## Assigned task
From the listing below, set down exactly the lines between the one holding "Check Invert match for Source" and the one holding "This screenshot has width=1456, height=819.", inclusive. No other line is wanted.

━━━ Provided material

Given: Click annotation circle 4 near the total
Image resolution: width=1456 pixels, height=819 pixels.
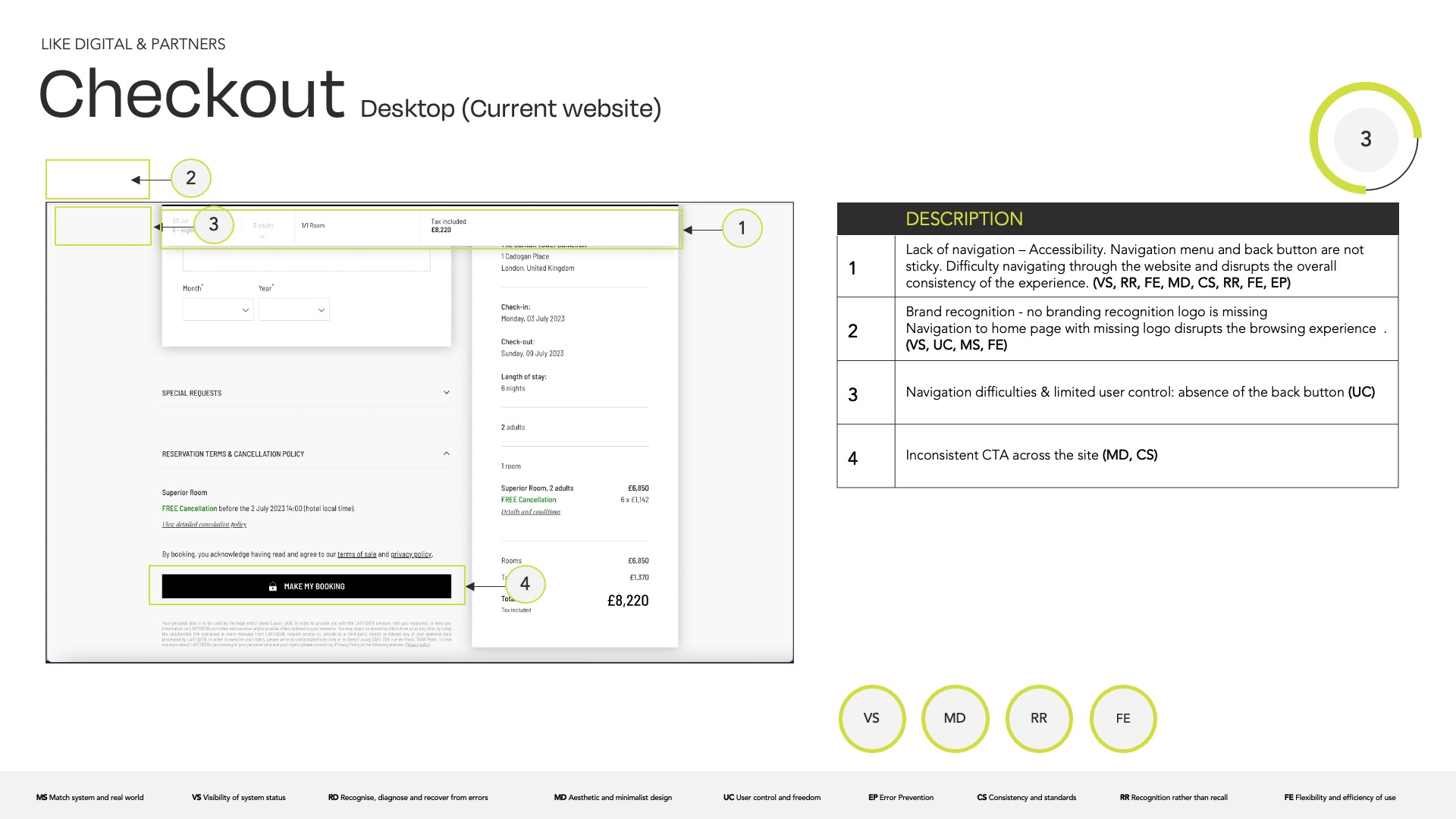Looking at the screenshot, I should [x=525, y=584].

━━━━━━
━━━ Provided material

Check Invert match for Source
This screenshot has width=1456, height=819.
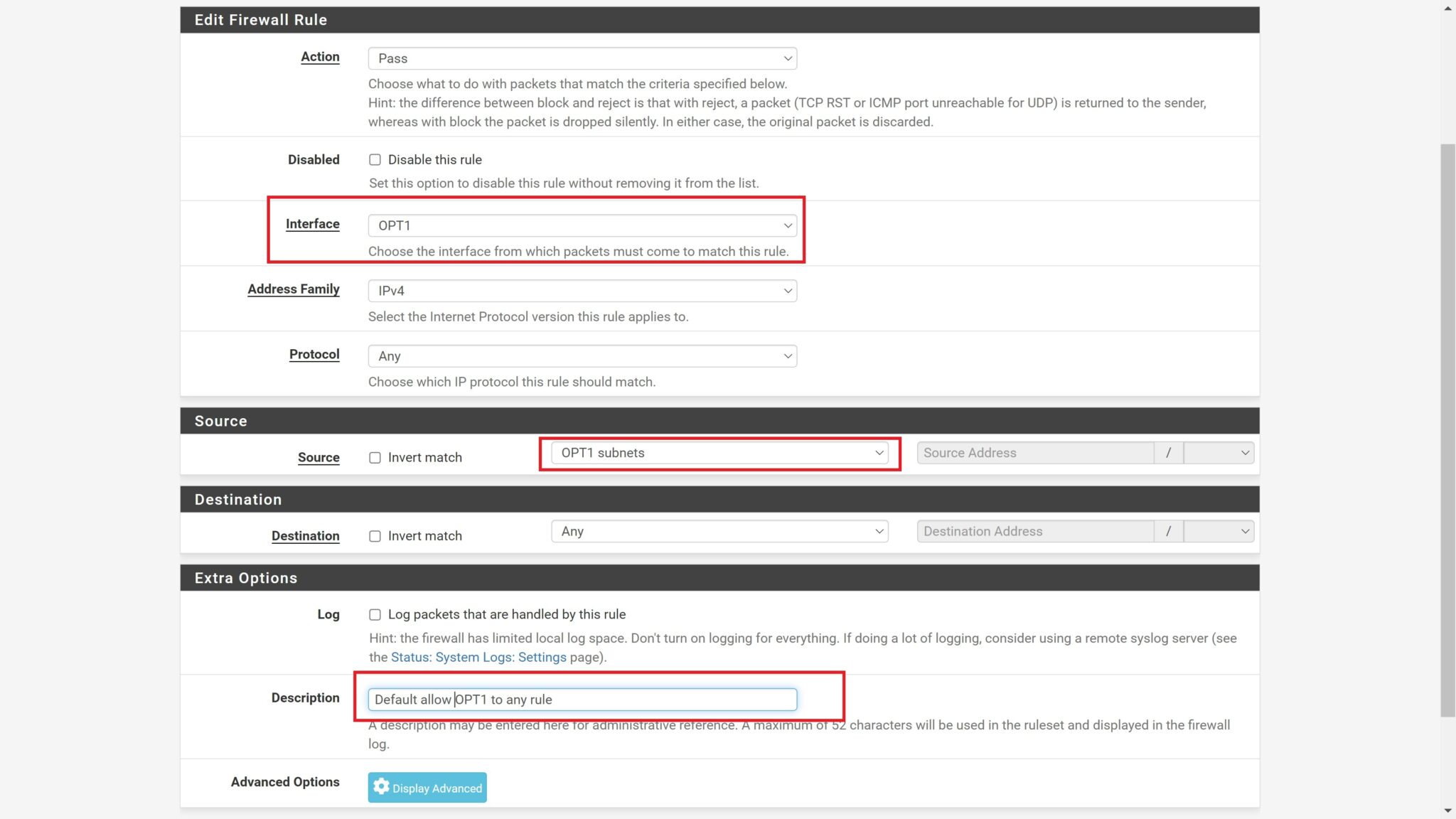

━━━━━━

## Response to the task
Check Invert match for Source
This screenshot has width=1456, height=819.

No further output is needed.